- AUFGABEN
**A)** Von wann bis wann dauert laut der Predigt die Regenzeit im Sahel Nord Kameruns?
**B)** Formulieren Sie in der Predigt die Passage von „Blätter oder Früchte?“ bis „und Ziele erkennen.“ neu, wobei „Trockenzeit“ durch „Dürreperiode“ ersetzt wird.

Predigt zum Parallel-Gottesdienst Dagai - Freiburg vom 15. März 2009
Von Edgar Lüllau, Karlsruhe
Dreimal läuten die Dagaier Glocken und laden zum Gottesdienst ein. Spätestens beim dritten Läuten sollten sich auch die Christen aus den nahen Gehöften auf den Weg machen. Vielleicht singen jetzt in Dagai noch die Chöre, die Frauen oder die Jugend. Oder es liest schon einer der Pastoren im Ruhestand, Matthieu oder Gadji oder Abraham den Bibeltext, über den der junge Pastor gleich predigen wird.
Dass sich aus den gewiss kleinen Anfängen der Verbindung Dagai zu Freiburg vor 25 Jahren ein so langer und so intensiver Kontakt, ja eine Partnerschaft entwickeln konnte, dass wir einen Parallel-Gottesdienst feiern mit demselben Bibeltext und mit den Gebetsanliegen aus Dagai hier und aus Freiburg dort, das hatten wir damals nicht ahnen können, dafür sind wir Gott und der ganzen Gemeinde Freiburg von Herzen dankbar. Die Bilder zur Predigt hat der Dagaier Künstler Saidou Goni 1990 / 2000 und 2003 gemalt.
Blätter oder Früchte? - haakooji malla bendalooje?
Einen Bibeltext hat sich Dagai da ausgesucht, der ganz und gar in ihre Landschaft des Sahel Nord Kameruns passt. Bäume, Blätter, Früchte: Ohne gesunde Bäume, die gute Früchte für Mensch und Vieh tragen, gibt es kein Überleben im heißen Sahel Nord Kameruns mit einer 7-bis 8monatigen Trockenzeit und einer kurzen Regenzeit von Juni bis September. Zugleich ist es ein Bibeltext, der in die Situation der christlichen Gemeinde in Dagai sprechen kann und soll. Sie bitten uns für sie zu beten: Bitte um Erneuerung der Gemeinde Dagai, da es schon lange keine Veränderung mehr gegeben hat.
In Dagai wird man für Freiburg beten: Bitte betet für unsere Gemeinde, dass wir intensiver hören auf das, was Gott mit uns vorhat und wir Wegweisungen und Ziele erkennen.
Das Bild vom Feigenbaum führt uns hin zum Bibeltext: Ein schöner, großer, uralter Feigenbaum in Dagai. Ganz in der Nähe der Gehöfte spendet er Schatten durch sein dichtes grünes Laubwerk. Auf dem Felsen unter dem Baum kann man am Abend nach der Arbeit auf den Feldern ruhen. Hier auf den Felsen unter dem Baum können die Frauen manche Arbeit verrichten, Körner reiben, Hirse, Gemüse (haako) trocknen usw. Als Treffpunkt der Leute bietet sich der Baum an. Hier können Junge oder Alte mit ihren Spielen im Sand sich entspannen, miteinander reden. Es ist ein Ort der Abkühlung und der Gemeinschaft, während oben in den Bäumen die Vögel des Himmels einen Platz finden. Und nicht zuletzt: Menschen und Vögel finden hier Früchte viele Monate des Jahres.

- DATENAUSZUG
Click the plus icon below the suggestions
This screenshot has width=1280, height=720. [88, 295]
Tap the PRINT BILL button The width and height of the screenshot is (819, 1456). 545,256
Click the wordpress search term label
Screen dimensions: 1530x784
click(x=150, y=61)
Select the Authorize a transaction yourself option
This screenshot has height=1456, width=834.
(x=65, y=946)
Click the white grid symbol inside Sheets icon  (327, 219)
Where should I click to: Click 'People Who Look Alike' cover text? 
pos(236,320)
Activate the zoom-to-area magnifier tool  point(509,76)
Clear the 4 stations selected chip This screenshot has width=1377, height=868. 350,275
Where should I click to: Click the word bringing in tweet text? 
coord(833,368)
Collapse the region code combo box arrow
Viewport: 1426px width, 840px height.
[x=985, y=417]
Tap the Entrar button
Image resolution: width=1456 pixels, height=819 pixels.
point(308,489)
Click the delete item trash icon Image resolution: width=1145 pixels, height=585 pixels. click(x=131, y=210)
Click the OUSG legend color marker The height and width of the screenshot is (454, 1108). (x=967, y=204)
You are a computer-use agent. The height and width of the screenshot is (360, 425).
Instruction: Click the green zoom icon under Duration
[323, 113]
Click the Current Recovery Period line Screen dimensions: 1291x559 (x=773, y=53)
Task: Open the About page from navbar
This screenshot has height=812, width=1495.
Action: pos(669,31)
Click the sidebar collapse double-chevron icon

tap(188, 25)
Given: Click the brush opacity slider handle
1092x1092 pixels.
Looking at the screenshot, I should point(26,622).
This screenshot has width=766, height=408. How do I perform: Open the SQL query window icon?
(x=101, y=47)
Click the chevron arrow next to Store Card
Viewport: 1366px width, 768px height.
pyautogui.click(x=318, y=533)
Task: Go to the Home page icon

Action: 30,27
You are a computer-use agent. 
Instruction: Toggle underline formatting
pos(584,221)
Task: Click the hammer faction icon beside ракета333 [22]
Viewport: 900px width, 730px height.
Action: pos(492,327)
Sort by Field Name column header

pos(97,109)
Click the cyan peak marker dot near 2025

- LÖSUNGEN
**A)** Von Juni bis September.

**B)**
Blätter oder Früchte? - haakooji malla bendalooje?
Einen Bibeltext hat sich Dagai da ausgesucht, der ganz und gar in ihre Landschaft des Sahel Nord Kameruns passt. Bäume, Blätter, Früchte: Ohne gesunde Bäume, die gute Früchte für Mensch und Vieh tragen, gibt es kein Überleben im heißen Sahel Nord Kameruns mit einer 7-bis 8monatigen Dürreperiode und einer kurzen Regenzeit von Juni bis September. Zugleich ist es ein Bibeltext, der in die Situation der christlichen Gemeinde in Dagai sprechen kann und soll. Sie bitten uns für sie zu beten: Bitte um Erneuerung der Gemeinde Dagai, da es schon lange keine Veränderung mehr gegeben hat.
In Dagai wird man für Freiburg beten: Bitte betet für unsere Gemeinde, dass wir intensiver hören auf das, was Gott mit uns vorhat und wir Wegweisungen und Ziele erkennen.